> WORK INSTRUCTION
Only lines with the string "click" are wanted. Pull them out of the data.

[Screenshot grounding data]
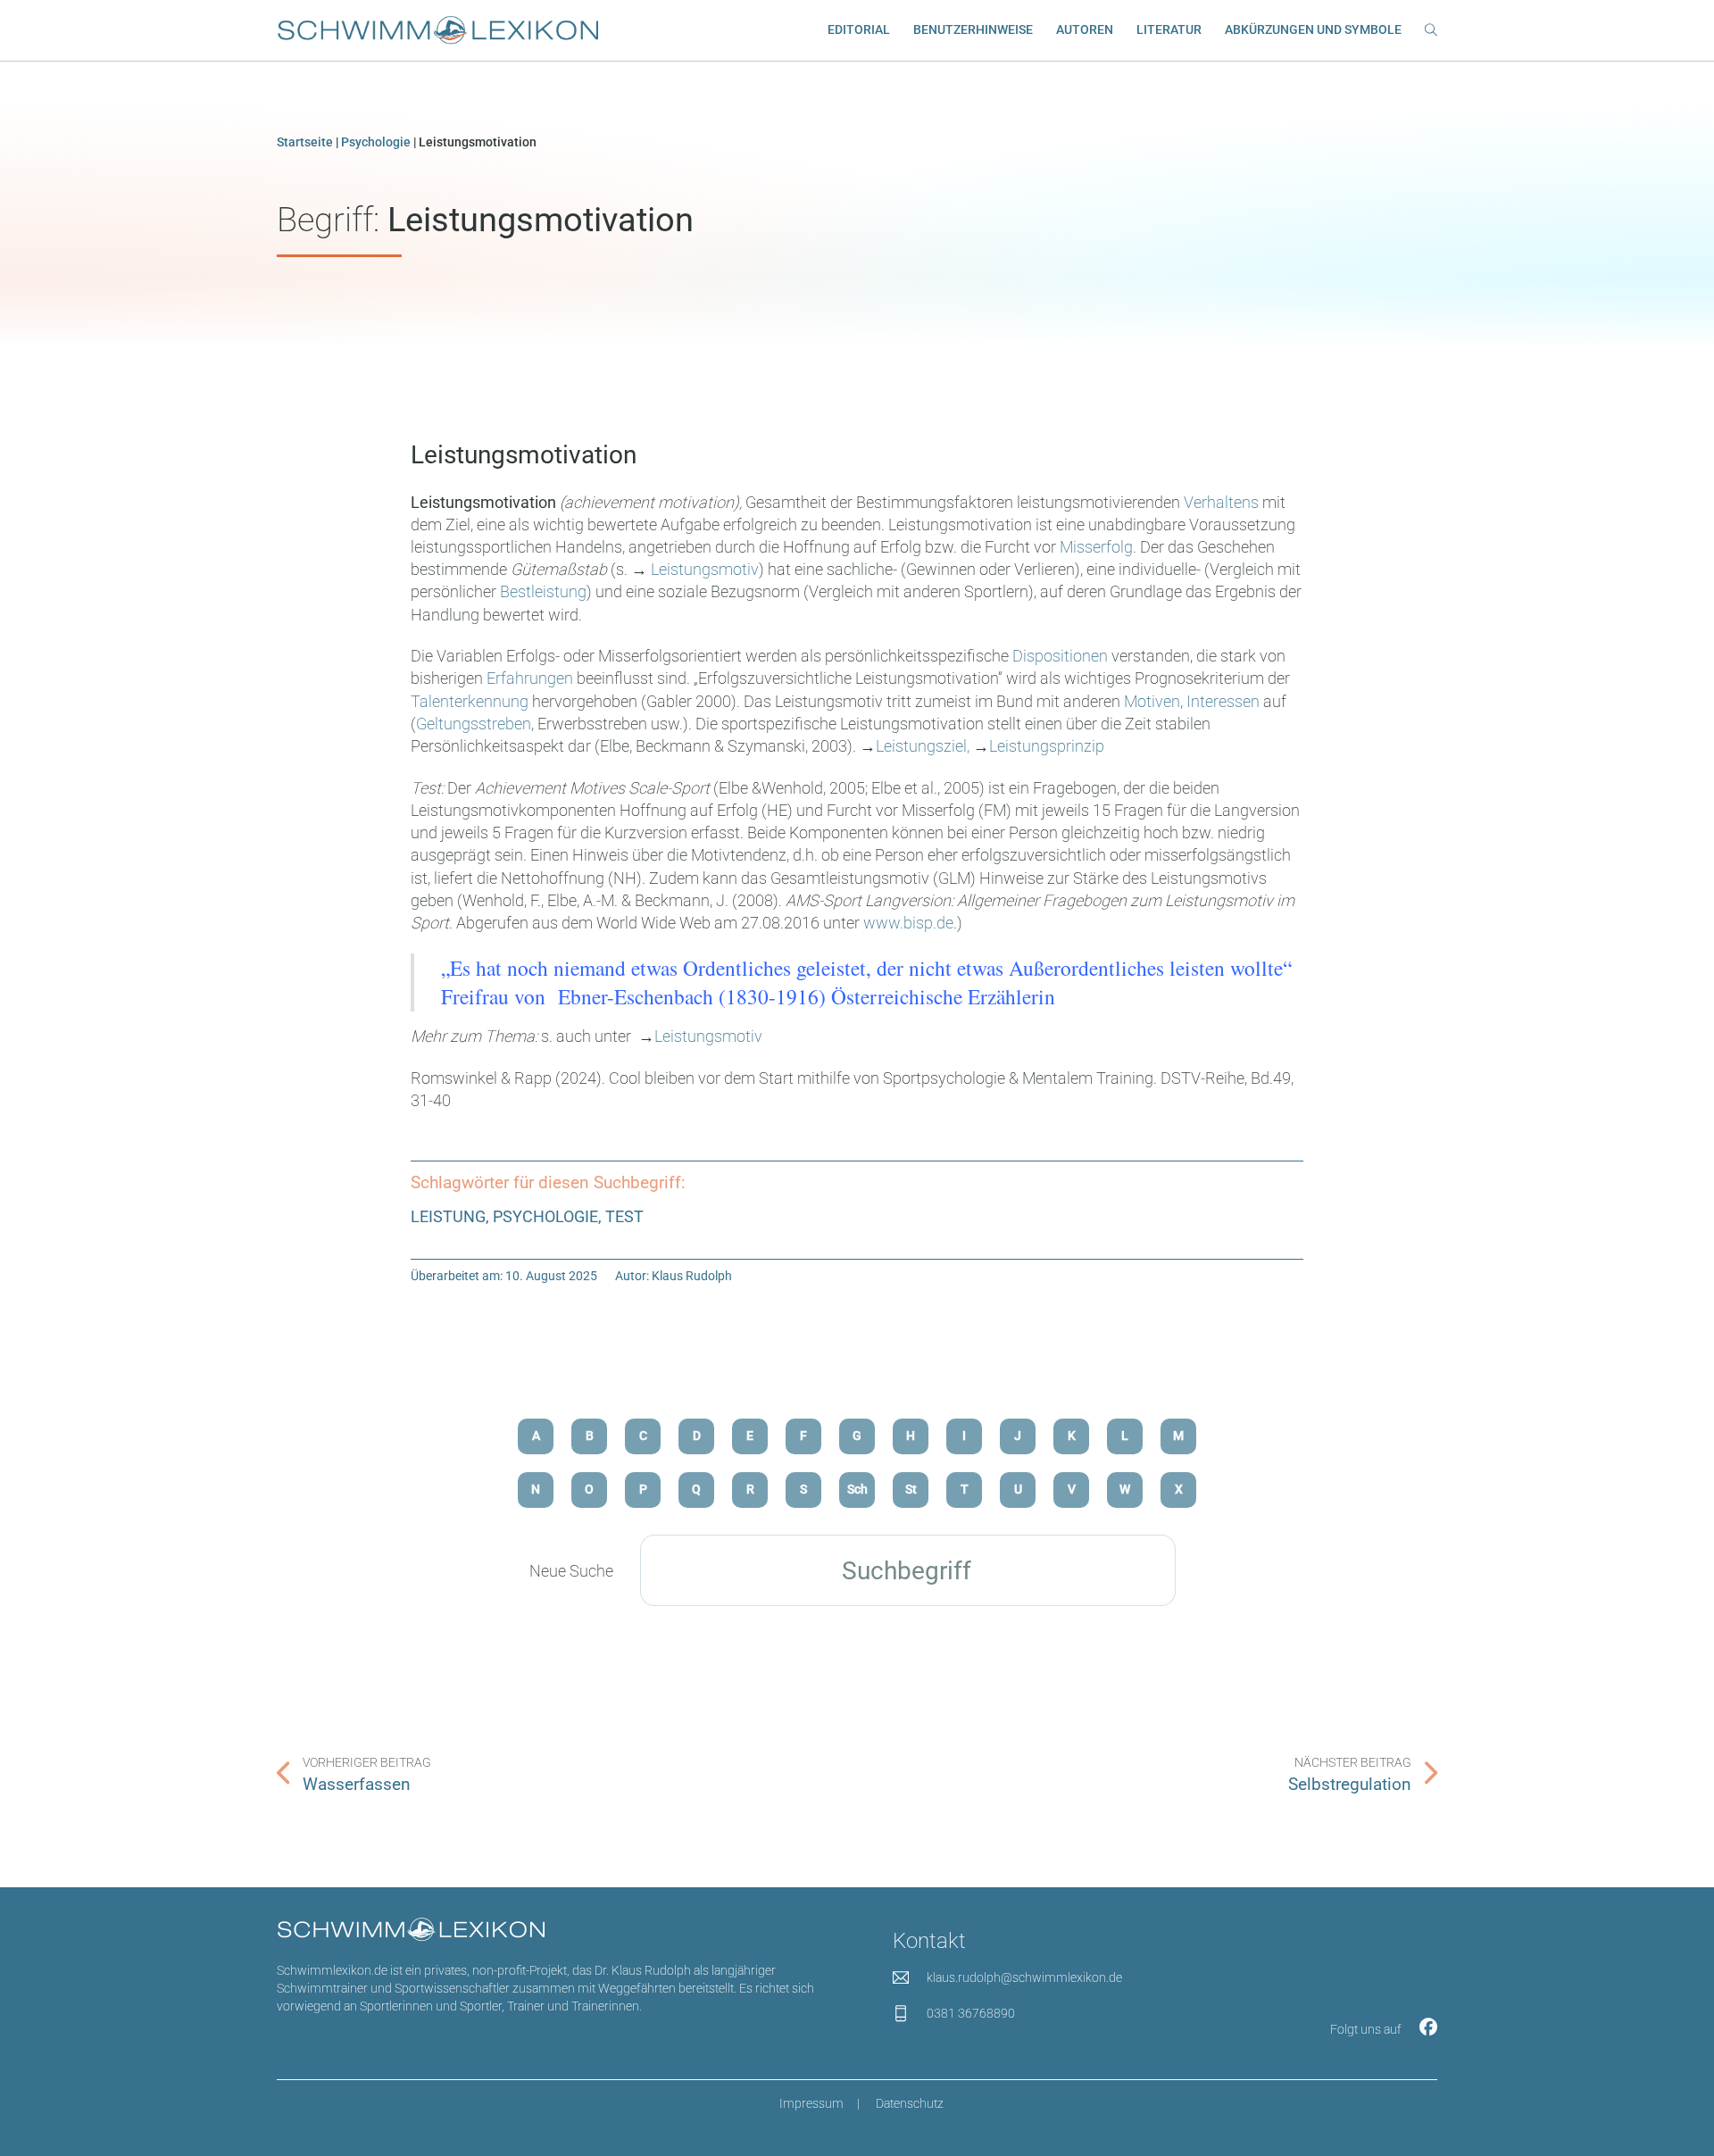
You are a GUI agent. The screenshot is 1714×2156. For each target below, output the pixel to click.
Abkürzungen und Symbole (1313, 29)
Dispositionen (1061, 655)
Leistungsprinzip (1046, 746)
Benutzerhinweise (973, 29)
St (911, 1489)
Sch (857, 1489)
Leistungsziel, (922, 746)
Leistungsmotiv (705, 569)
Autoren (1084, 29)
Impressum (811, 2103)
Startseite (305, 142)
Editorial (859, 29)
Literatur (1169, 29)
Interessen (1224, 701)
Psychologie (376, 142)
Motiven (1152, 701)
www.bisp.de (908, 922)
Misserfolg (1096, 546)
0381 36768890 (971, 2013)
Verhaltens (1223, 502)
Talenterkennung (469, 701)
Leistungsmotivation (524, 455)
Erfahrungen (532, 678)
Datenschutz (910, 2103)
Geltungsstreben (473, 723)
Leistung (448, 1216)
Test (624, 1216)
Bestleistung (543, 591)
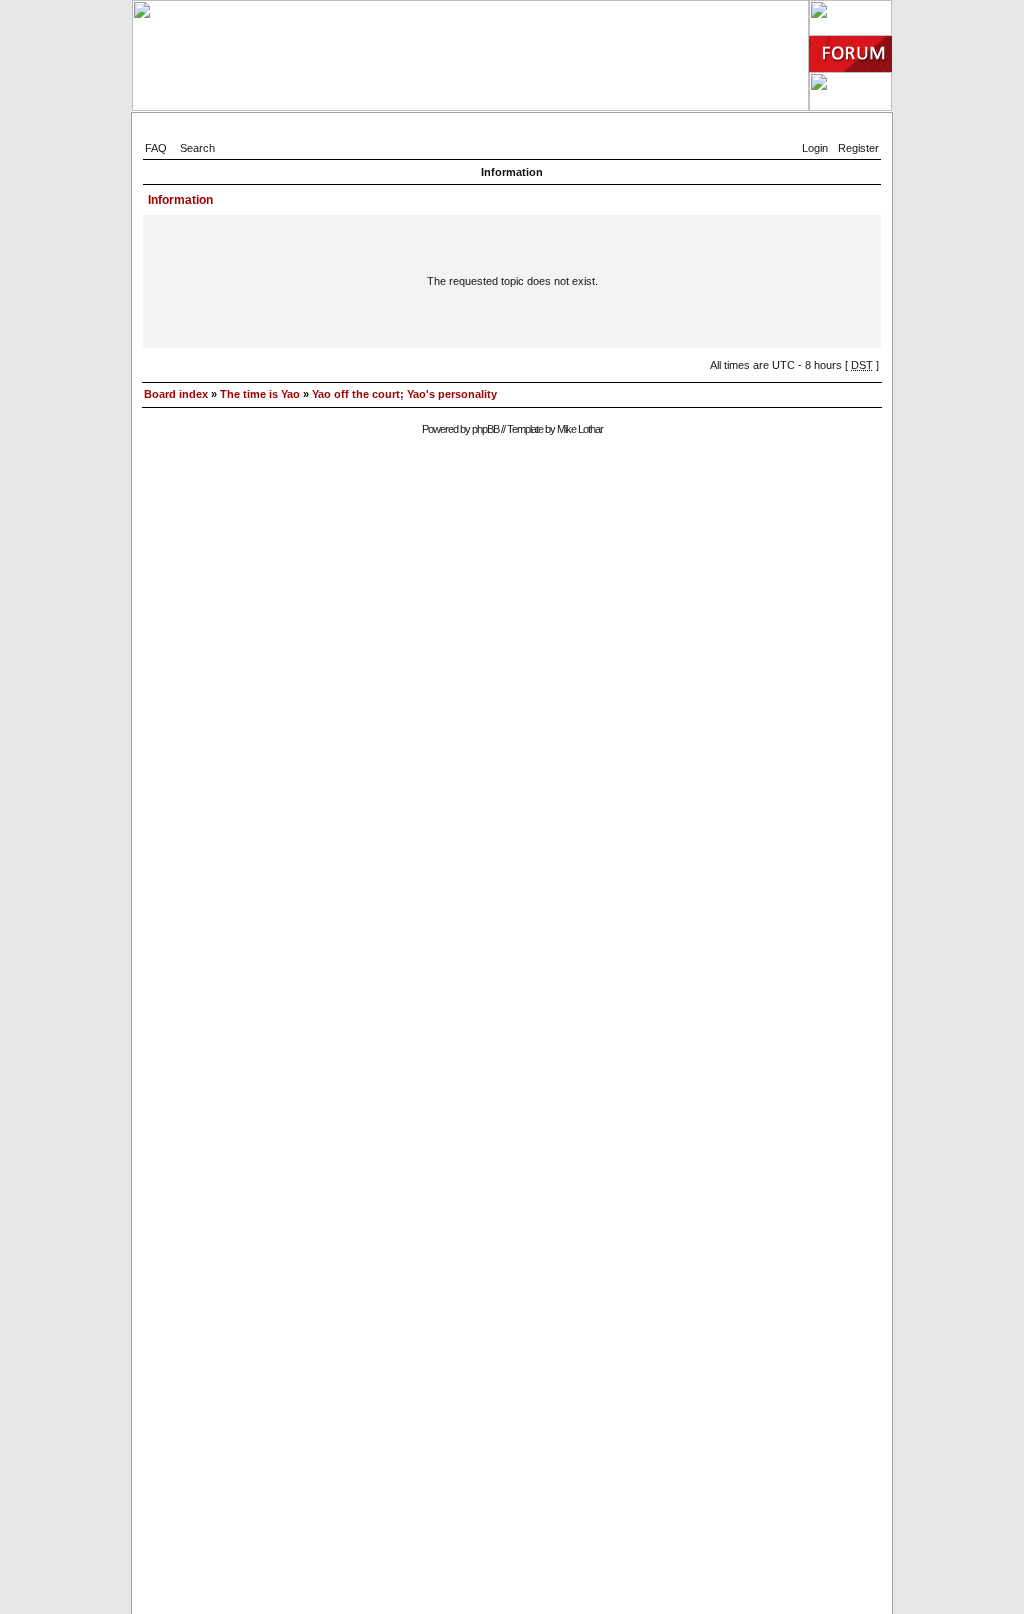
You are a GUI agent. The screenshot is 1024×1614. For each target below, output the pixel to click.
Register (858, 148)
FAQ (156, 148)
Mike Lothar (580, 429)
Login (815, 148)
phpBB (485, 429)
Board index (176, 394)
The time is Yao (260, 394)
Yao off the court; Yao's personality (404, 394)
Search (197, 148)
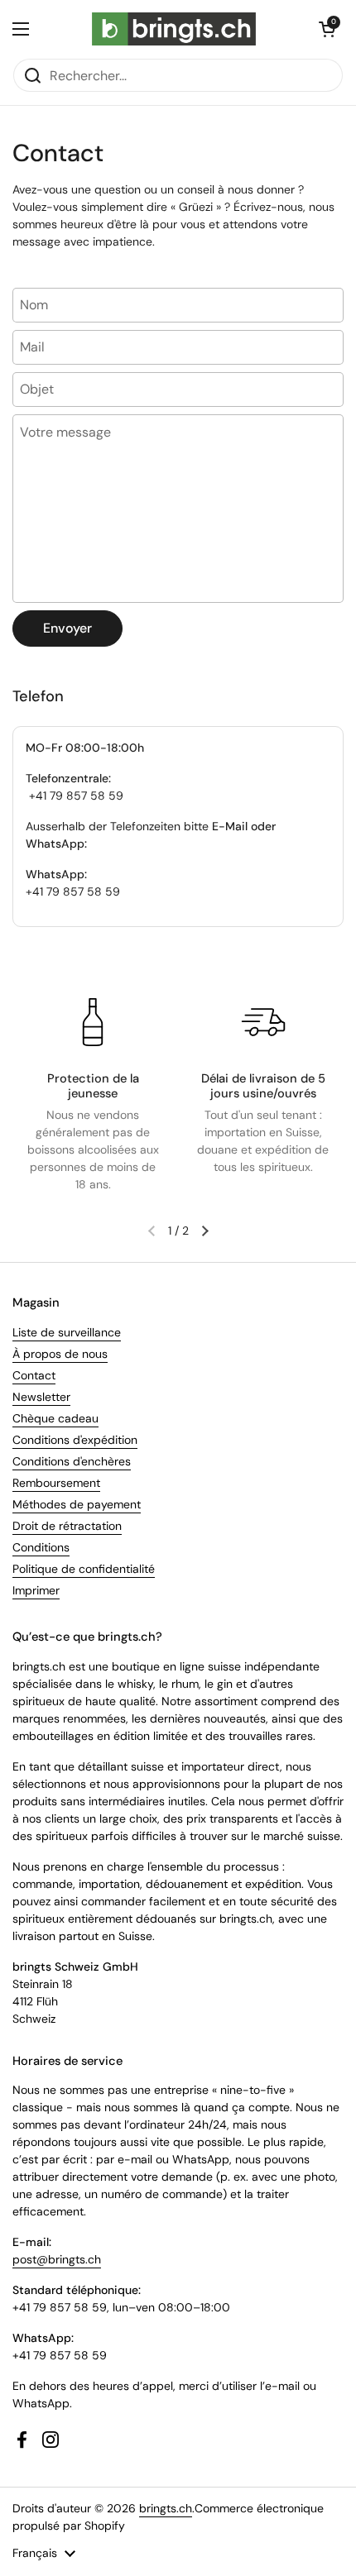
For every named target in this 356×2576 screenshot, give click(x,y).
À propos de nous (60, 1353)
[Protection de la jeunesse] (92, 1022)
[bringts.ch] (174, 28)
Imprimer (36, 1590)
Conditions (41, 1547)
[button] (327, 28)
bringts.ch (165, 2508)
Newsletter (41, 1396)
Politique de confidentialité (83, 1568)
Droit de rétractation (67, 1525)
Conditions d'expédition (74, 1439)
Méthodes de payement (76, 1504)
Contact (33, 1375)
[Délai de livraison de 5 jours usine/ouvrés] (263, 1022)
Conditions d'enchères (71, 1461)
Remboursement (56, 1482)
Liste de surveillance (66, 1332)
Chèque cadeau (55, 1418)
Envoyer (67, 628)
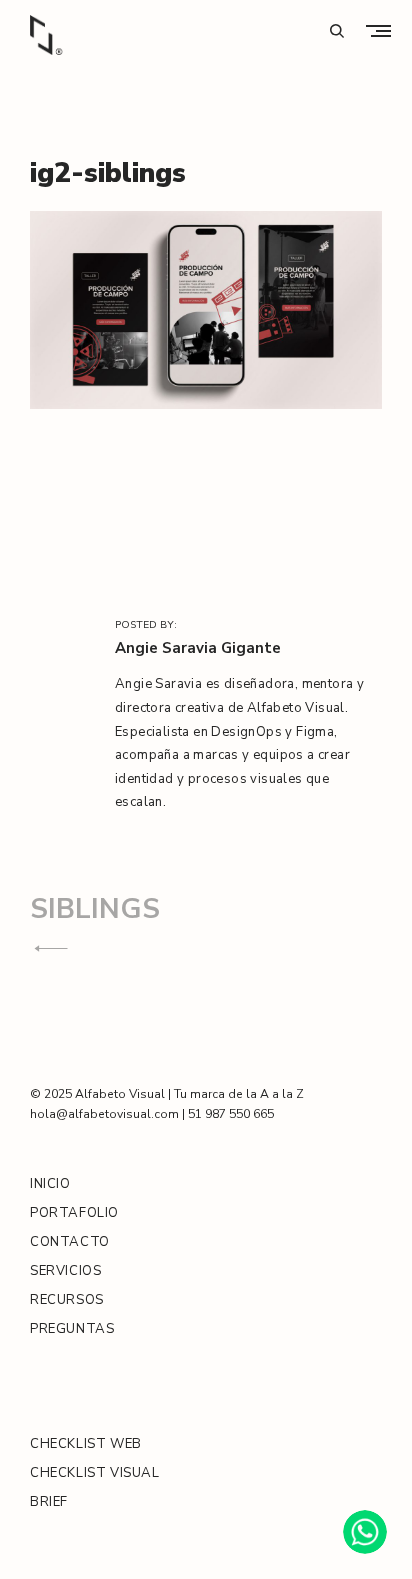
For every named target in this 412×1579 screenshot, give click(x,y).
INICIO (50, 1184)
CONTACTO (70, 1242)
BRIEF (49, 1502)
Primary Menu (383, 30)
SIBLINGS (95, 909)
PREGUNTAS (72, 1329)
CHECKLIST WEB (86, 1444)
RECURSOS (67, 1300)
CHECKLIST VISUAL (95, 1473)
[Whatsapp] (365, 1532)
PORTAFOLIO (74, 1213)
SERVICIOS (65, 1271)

> SOLUTION TO THE PROBLEM
You are a GUI agent. The screenshot is 1714×2156. For each target below, output the pixel to click.
You are a GUI agent. The screenshot is 1024×1614. For each target below, output the pixel to click.
For every named target in this 356×2576 screenshot, give click(x,y).
For every named target in this 412×1579 screenshot, give click(x,y).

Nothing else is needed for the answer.